Tive vontade de gritar: "Como assim, o que está acontecendo? Em que mundo (ou em que bolha) você vive?"

Foi ainda pior quando ela perguntou: "Por que você não faz uma plástica? Parece que você envelheceu vinte anos na pandemia. Você está muito velha e acabada!"

Mãos de pessoa idosa
Danie Franco/Unsplash

Meu primeiro impulso foi responder que tristeza e velhice não são doenças e que, por isso mesmo, não têm cura. Já fiz análise ininterruptamente dos 21 aos 45 anos e não consegui me curar da tristeza, nem da ansiedade excessiva ou dos meus medos mais profundos. Não quero continuar ruminando os traumas da minha infância infeliz e violenta, especialmente agora.

No entanto, percebi que estou experimentando um intenso processo terapêutico.

Já contei aqui que, desde 15 de março de 2020, dedico muitas horas do meu dia só para escutar os nonagenários. Adoro quando eles me chamam de "escutadora dos velhinhos".

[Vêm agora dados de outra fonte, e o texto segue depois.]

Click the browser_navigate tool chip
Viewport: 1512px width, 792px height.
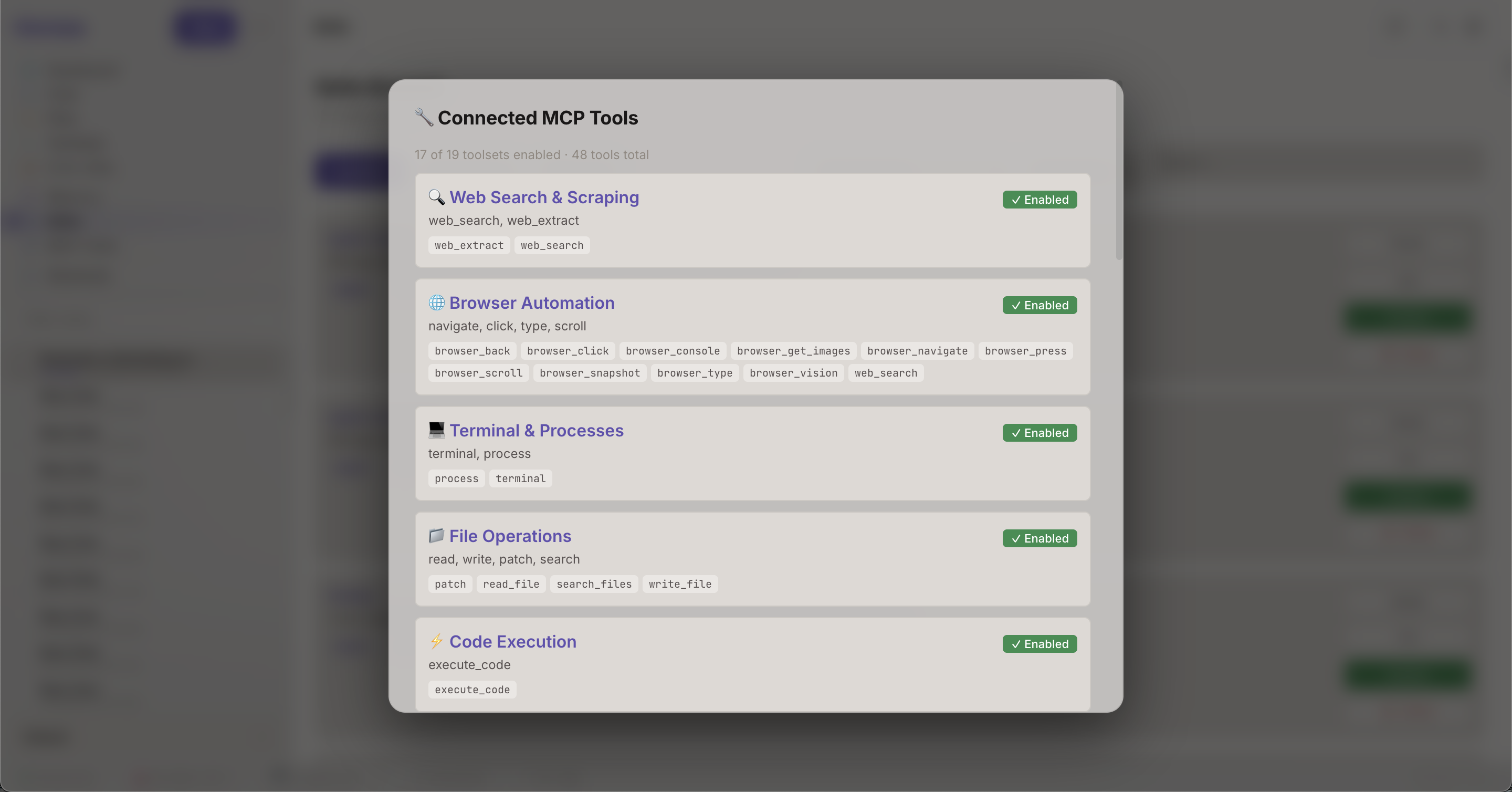(x=917, y=351)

"Escutar bonito" meus amigos —especialmente o Guedes, de 98 anos, e a Thaís, de 96—, é a minha melhor terapia. Eles me ajudam a me curar do pânico e do desespero com seus conselhos generosos e amorosos, com as poesias e as músicas que cantam para mim, e, especialmente, com suas risadas gostosas. Eles me ensinam a ter mais coragem, paciência e equilíbrio para lidar com pessoas tóxicas e egoístas e para deletar os parasitas e vampiros emocionais da minha vida. Eles me mostram os caminhos para me adaptar a uma cruel realidade, para continuar focada nos meus propósitos de vida, para ter alegria e gratidão por viver um dia de cada vez com tudo o que faz bem. Eles me provam, todos os dias, que não estou sozinha na minha dor e sofrimento.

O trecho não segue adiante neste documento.